PKS Minta 660 WNI Eks ISIS Dipulangkan Sama Seperti WNI di Wuhan https://t.co/9yWxveOxlx pic.twitter.com/ZQbVg0L3cP
— Harian Inhua Online (@HarianInhua) February 7, 2020
Sementara, Ketua DPP PKS Mardani Ali Sera ingin pemerintah memulangkan para warga negara Indonesia (WNI) eks ISIS ke Tanah Air.
“Mereka juga mesti diurus negara, karena memang negara mesti hadir,” kata Mardani dalam keterangan persnya, Kamis (6/2/2020).
Pertama, 600 anggota ISIS asal Indonesia telah kehilangan kewarganegaraannya karena telah masuk dalam dinas tentara asing tanpa izin terlebih dahulu dari Presiden, dan secara sukarela mengangkat sumpah atau menyatakan janji setia kepada negara asing atau bagian dari negara asing tersebut.
Kedua, Mardani Ali Sera mengatakan bahwa negara harus hadir mengurus eks WNI ISIS. Perlu diketahui sejak awal kemunculan ISIS, negara hadir dengan menutup berbagai saluran untuk mencegah WNI bergabung dengan kelompok-kelompok teroris di Irak dan Suriah.
Sejumlah penangkapan pun dilakukan oleh Polri terhadap para penyandang dana yang memberangkatkan WNI ke Turki untuk bergabung dengan ISIS. Kerjasama kontra terorisme dengan Turki pun ditandatangani untuk memulangkan para WNI yang terdampar di negara itu.
Bahkan pencabutan status WNI bagi yang bergabung dengan ISIS telah dibahas sejak Maret 2015 oleh Menkopolhukam dan Menkumham saat itu.
Sebagian politis senayan meyoroti pemulangan WNI ISIS atas nama kemanusiaan dan HAM. Mengapa orang-orang ini tidak mengecam negara-negara Eropa yang terang-terang menolak atau ogah pulangkan warganegaranya yang bergabung dengan ISIS? Bukankah itu melawan HAM? Bukankah Eropa telah mengabaikan kemanusiaan?Pola pikir para politisi senayan ini sungguh sangat mengenaskan.

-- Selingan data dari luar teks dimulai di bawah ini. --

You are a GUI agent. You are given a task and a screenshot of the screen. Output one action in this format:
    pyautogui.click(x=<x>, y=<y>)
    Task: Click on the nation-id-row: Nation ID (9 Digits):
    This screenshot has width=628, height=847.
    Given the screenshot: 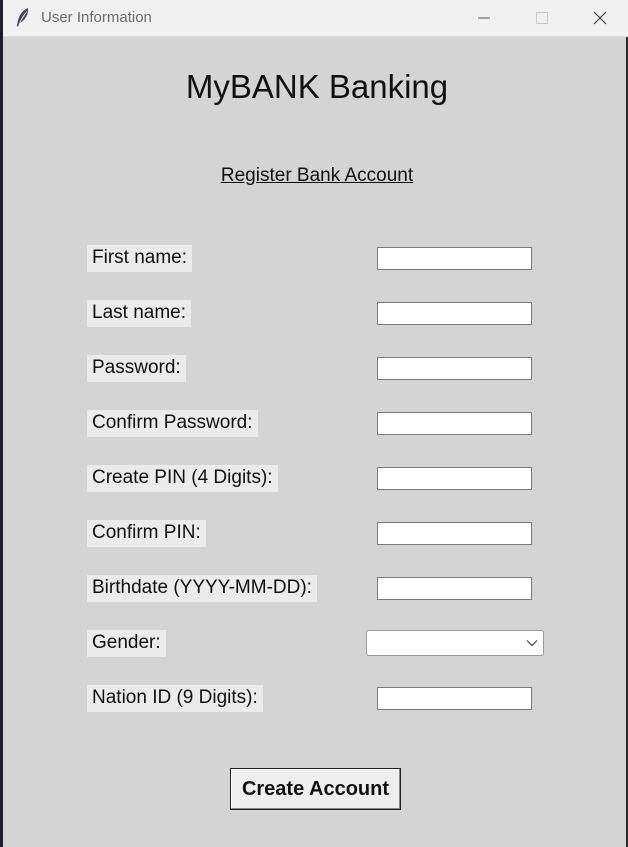 What is the action you would take?
    pyautogui.click(x=314, y=700)
    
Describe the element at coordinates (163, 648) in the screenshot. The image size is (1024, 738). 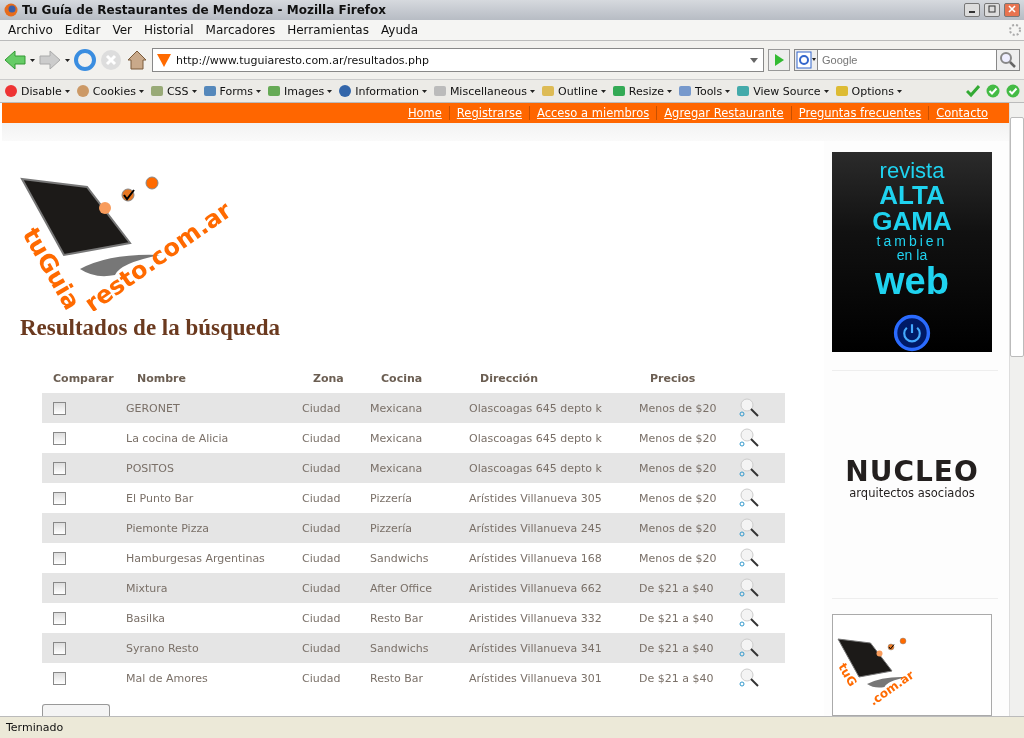
I see `table-cell-text: Syrano Resto` at that location.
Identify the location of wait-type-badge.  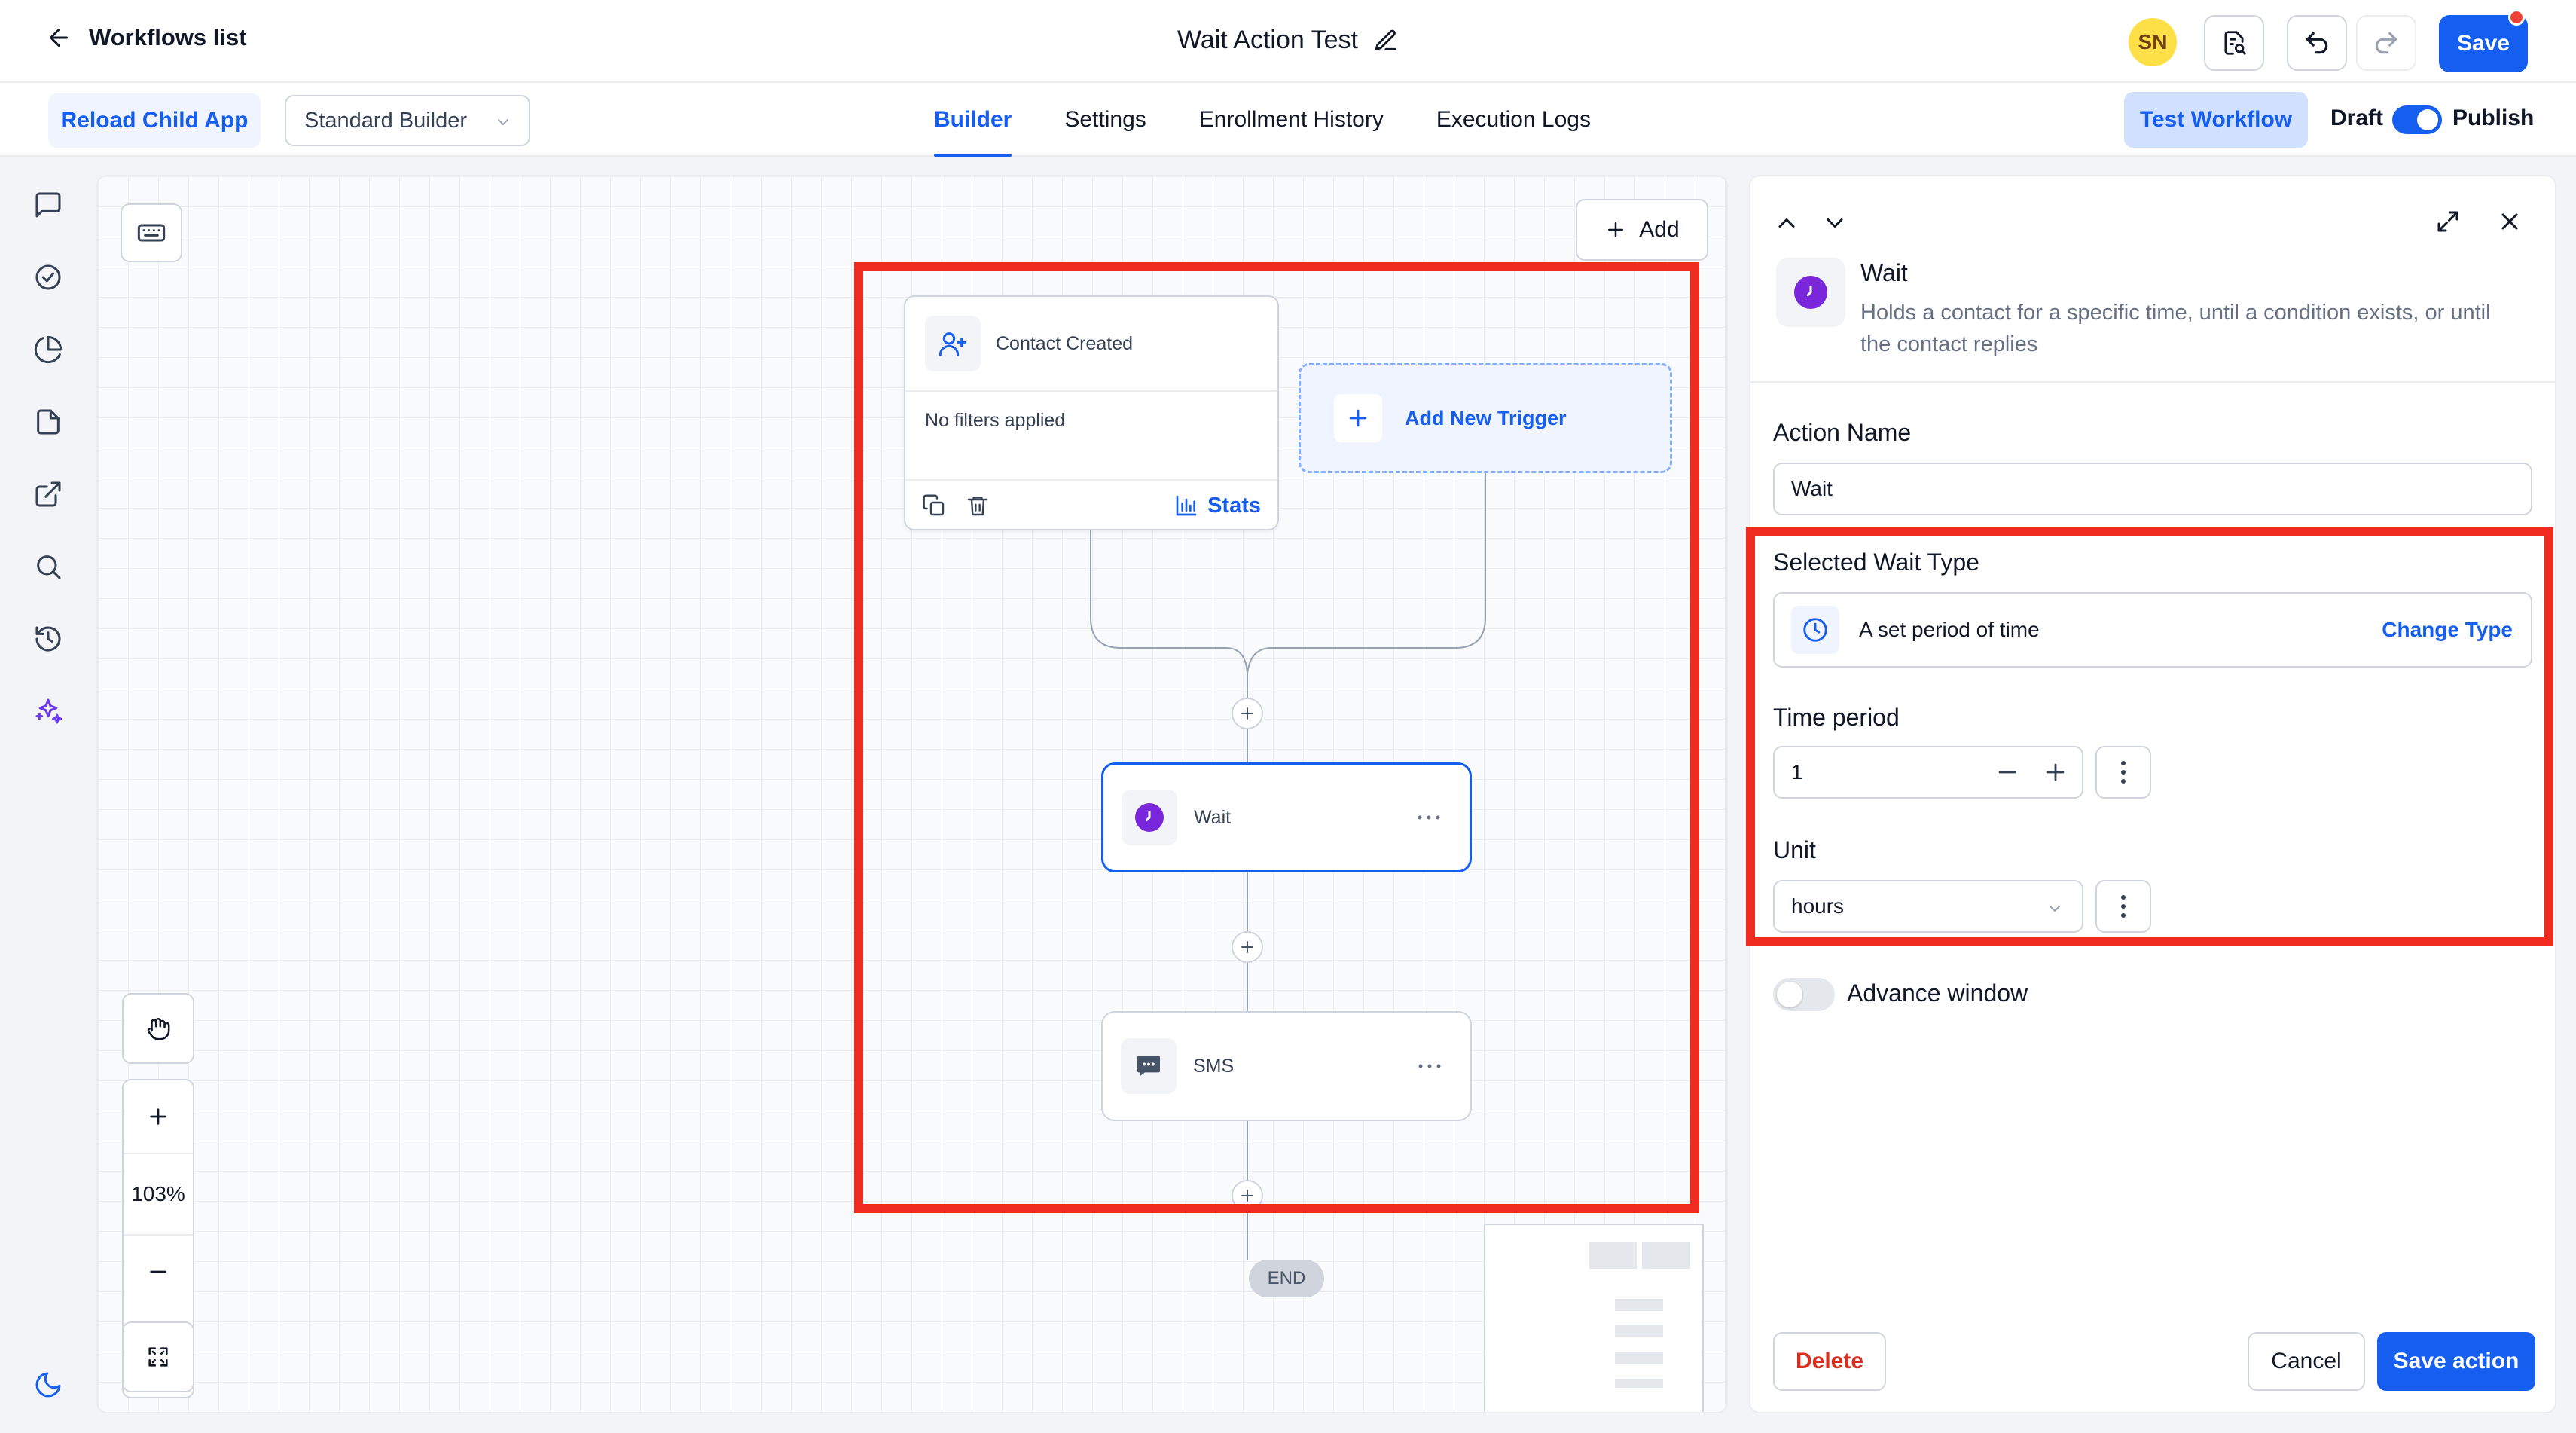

Berbicara kemanusiaan dan HAM padahal di saat yang sama mereka tidak me-manusia-kan manusia dan mengabaikan HAM. Jangan bicara HAM pada para pelanggar HAM, dan jangan bicara kemanusiaan pada mereka yang tidak punya rasa kemanusiaan.
Mereka yang bergabung dengan organisasi teroris adalah para pelanggar HAM, dengan menduduki sebuah wilayah atau negara yang bukan haknya, membuat kehancuran di sana, menduduki dan menjarah properti, tanah dan harta warga setempat.Mereka bukan manusia, karena dengan bangga melakukan pembantaian warga sipil di Suriah dan Irak. Di mana rasa kemanusiaan mereka di saat puluhan atau bahkan ratusan anak jadi korban bom bunuh diri, di saat wanita diperjualbelikan dan dijadikan budak sosial. Apa itu yang disebut kemanusiaan? Apa pantas kita berbicara kemanusiaan terhadap mereka.
Mereka yang ngotot memperjuangkan pemulangan WNI ISIS patut disebut sebagai bagian dari pejuang ISIS.
Jangan biarkan siapapun dia meskipun politisi atau anggota DPR mengacak-acak prosedur hukum dan melangkahi konstitusi. Apalagi hanya demi pencitraan untuk mengambil simpati masyaraka. Dan hal ini juga menjadi catatan serius pemerintah, agar jangan mudah teperdaya slogan kemanusiaan, HAM dan akal bulus politisi.